▶ _WORK ORDER_: Pull out every line below containing the word "submenu".

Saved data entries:
______

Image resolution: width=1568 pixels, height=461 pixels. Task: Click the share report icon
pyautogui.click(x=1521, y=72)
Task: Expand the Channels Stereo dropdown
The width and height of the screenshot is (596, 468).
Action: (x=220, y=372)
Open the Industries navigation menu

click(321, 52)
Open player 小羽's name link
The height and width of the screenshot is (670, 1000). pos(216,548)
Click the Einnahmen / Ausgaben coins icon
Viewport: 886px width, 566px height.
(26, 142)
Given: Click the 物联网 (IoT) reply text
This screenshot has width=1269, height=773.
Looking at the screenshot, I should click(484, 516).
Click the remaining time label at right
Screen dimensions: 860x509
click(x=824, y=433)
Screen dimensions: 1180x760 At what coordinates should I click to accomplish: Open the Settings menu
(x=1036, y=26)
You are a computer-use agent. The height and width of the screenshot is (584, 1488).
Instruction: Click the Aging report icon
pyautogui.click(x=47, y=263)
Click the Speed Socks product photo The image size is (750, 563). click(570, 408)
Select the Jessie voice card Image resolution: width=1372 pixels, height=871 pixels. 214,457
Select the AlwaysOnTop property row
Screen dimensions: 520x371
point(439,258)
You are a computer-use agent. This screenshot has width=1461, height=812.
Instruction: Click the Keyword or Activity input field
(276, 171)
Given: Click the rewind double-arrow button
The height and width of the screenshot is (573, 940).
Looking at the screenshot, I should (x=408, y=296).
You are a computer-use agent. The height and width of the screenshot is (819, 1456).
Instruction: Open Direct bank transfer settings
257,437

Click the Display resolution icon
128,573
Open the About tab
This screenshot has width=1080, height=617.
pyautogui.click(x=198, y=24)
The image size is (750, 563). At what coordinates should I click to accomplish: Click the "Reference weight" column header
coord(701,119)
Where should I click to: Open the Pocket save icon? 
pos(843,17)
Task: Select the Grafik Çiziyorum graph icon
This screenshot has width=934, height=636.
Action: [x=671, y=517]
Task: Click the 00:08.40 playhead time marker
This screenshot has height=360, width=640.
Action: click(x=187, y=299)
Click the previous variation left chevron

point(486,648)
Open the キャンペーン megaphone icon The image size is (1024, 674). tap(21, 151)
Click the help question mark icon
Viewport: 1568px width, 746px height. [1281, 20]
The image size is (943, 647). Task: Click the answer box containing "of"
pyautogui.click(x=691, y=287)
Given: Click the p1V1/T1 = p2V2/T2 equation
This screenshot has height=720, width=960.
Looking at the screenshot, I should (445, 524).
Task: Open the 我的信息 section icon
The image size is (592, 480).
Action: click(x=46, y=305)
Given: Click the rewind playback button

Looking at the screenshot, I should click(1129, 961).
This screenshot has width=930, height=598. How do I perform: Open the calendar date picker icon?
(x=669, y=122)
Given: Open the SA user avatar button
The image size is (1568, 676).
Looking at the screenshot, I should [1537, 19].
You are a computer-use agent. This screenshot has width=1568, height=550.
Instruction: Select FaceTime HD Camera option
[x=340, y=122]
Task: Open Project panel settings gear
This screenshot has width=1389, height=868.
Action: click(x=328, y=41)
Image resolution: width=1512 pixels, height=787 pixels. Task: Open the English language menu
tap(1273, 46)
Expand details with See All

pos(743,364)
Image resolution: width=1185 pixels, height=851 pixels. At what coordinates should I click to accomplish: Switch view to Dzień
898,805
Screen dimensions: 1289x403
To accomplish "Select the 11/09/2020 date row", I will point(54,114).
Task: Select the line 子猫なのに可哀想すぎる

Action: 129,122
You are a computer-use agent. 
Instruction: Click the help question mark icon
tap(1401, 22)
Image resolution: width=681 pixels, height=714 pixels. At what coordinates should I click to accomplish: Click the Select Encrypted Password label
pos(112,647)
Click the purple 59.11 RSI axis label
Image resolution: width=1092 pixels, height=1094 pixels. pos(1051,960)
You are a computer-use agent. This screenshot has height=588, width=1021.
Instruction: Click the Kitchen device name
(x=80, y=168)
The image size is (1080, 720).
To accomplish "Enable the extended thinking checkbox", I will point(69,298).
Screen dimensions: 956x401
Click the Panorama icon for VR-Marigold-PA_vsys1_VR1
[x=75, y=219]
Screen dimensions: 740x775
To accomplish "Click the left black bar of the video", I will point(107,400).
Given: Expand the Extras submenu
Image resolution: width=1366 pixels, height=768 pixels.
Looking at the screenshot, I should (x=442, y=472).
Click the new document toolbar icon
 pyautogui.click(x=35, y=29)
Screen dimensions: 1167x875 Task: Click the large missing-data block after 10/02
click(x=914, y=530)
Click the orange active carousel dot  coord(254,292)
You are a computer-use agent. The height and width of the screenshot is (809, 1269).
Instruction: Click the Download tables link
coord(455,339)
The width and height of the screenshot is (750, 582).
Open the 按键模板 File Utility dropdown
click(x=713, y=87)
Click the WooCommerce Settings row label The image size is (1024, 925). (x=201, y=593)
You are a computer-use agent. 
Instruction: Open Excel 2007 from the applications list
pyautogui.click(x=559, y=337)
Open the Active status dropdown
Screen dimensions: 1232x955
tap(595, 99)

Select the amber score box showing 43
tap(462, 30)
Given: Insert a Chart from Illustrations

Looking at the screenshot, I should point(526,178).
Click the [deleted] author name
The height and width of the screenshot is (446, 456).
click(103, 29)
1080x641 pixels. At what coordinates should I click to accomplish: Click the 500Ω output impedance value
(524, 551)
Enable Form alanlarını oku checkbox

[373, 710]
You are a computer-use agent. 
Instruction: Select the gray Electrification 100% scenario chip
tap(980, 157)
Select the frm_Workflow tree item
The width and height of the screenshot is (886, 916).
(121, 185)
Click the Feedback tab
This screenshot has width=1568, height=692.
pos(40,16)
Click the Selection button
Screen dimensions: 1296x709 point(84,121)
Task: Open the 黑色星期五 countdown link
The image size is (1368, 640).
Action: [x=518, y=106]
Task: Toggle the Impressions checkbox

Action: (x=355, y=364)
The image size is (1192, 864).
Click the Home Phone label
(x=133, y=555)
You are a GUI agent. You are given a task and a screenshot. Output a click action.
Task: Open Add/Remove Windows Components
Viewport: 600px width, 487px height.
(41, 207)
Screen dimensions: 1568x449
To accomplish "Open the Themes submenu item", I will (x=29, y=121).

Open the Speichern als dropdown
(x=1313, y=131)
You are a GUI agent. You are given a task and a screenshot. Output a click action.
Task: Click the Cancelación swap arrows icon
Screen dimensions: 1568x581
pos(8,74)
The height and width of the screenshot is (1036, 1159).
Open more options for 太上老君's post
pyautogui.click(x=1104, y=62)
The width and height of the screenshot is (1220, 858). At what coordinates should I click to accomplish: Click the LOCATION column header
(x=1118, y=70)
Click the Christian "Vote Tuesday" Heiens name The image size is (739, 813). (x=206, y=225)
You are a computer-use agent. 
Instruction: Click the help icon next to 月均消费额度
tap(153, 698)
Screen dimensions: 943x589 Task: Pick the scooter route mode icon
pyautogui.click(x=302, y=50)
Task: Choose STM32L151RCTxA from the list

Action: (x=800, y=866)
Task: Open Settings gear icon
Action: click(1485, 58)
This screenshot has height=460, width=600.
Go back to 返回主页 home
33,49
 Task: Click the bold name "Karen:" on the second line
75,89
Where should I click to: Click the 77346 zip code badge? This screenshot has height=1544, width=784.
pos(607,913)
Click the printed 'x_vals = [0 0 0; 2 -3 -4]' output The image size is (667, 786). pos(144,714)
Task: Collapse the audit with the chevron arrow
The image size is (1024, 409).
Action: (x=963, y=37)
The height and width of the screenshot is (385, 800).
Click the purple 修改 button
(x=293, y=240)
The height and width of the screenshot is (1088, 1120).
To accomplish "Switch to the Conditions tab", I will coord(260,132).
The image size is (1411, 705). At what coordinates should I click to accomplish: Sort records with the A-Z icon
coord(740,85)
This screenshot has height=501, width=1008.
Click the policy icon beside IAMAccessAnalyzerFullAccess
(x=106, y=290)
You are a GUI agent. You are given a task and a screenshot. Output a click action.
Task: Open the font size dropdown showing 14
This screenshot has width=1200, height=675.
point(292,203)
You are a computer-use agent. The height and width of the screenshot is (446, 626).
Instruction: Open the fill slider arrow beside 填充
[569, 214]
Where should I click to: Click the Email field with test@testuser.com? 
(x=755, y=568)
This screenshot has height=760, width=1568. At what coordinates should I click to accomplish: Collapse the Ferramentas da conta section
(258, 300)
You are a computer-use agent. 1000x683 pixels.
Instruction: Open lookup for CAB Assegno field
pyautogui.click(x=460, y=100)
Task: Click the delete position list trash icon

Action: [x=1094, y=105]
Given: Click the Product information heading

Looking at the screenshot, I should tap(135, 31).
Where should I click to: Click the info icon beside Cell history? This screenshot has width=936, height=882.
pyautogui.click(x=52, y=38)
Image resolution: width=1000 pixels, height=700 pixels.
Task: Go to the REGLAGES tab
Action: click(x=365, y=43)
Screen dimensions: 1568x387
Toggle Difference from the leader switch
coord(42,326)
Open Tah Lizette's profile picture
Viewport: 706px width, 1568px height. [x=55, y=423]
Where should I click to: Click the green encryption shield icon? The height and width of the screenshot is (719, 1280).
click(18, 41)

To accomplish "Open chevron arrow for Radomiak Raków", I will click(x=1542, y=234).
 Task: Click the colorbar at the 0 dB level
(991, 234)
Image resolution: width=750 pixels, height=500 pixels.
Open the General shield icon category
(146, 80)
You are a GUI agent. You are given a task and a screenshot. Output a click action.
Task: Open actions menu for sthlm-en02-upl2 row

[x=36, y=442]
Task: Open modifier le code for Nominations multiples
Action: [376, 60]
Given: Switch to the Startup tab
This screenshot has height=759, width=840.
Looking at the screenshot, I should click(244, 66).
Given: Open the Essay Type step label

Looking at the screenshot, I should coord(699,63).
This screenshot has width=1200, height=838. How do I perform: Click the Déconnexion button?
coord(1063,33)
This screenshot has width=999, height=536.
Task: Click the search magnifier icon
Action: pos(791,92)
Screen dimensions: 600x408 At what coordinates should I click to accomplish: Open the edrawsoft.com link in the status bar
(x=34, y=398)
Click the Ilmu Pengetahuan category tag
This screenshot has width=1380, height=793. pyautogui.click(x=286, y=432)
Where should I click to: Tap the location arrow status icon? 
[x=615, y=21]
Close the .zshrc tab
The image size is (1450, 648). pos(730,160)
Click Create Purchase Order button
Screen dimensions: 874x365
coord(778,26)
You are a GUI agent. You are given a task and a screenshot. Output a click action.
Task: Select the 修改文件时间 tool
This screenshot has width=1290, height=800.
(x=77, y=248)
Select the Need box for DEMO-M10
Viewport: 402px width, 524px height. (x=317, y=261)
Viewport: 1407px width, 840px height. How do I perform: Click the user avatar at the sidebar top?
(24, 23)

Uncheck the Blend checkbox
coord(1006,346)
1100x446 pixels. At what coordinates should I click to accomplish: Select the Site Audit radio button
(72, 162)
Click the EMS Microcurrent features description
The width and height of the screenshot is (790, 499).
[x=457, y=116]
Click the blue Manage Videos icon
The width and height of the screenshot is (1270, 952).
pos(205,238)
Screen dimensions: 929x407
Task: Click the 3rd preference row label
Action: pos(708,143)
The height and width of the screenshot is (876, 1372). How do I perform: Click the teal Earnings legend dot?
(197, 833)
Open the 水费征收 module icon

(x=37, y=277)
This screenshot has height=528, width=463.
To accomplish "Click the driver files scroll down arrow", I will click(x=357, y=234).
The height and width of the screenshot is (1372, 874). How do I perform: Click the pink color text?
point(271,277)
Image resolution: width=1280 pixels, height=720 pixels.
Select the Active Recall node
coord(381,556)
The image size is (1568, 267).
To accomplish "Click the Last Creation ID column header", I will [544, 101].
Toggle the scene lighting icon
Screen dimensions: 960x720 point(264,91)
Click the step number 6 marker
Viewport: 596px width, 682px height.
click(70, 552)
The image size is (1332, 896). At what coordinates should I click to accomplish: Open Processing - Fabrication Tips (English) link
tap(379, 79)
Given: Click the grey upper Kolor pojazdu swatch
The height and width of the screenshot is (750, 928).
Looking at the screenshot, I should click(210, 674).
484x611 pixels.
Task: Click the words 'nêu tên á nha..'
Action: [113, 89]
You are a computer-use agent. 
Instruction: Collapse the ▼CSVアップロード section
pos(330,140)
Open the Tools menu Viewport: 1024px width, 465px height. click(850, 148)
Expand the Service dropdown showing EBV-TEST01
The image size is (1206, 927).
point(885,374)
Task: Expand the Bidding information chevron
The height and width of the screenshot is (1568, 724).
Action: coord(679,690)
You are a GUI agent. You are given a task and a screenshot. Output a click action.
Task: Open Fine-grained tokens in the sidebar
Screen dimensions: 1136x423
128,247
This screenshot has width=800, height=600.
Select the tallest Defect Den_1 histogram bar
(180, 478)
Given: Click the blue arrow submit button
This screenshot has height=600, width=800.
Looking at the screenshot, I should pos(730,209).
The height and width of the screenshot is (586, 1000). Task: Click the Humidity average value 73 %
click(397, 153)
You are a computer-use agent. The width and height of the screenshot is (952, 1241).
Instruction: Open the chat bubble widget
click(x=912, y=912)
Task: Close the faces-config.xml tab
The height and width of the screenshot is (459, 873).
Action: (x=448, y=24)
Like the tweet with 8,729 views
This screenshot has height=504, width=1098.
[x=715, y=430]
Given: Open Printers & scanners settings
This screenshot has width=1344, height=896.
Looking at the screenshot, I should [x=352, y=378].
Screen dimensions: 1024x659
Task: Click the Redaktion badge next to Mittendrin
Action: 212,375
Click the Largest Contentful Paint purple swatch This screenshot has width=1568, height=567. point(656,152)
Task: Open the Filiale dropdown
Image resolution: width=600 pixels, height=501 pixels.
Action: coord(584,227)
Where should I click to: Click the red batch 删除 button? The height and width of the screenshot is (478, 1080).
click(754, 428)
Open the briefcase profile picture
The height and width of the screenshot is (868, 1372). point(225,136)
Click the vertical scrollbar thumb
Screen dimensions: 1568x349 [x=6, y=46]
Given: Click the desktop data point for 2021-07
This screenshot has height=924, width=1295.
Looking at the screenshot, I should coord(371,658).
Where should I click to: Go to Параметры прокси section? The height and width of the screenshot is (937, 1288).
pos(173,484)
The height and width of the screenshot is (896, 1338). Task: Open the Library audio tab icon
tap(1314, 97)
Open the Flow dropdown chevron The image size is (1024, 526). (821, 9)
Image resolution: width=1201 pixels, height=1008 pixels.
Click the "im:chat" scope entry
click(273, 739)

______

▶ _OUTPUT OF THE TASK_:
Given: Expand the Extras submenu
To accomplish "Open the Themes submenu item", I will (x=29, y=121).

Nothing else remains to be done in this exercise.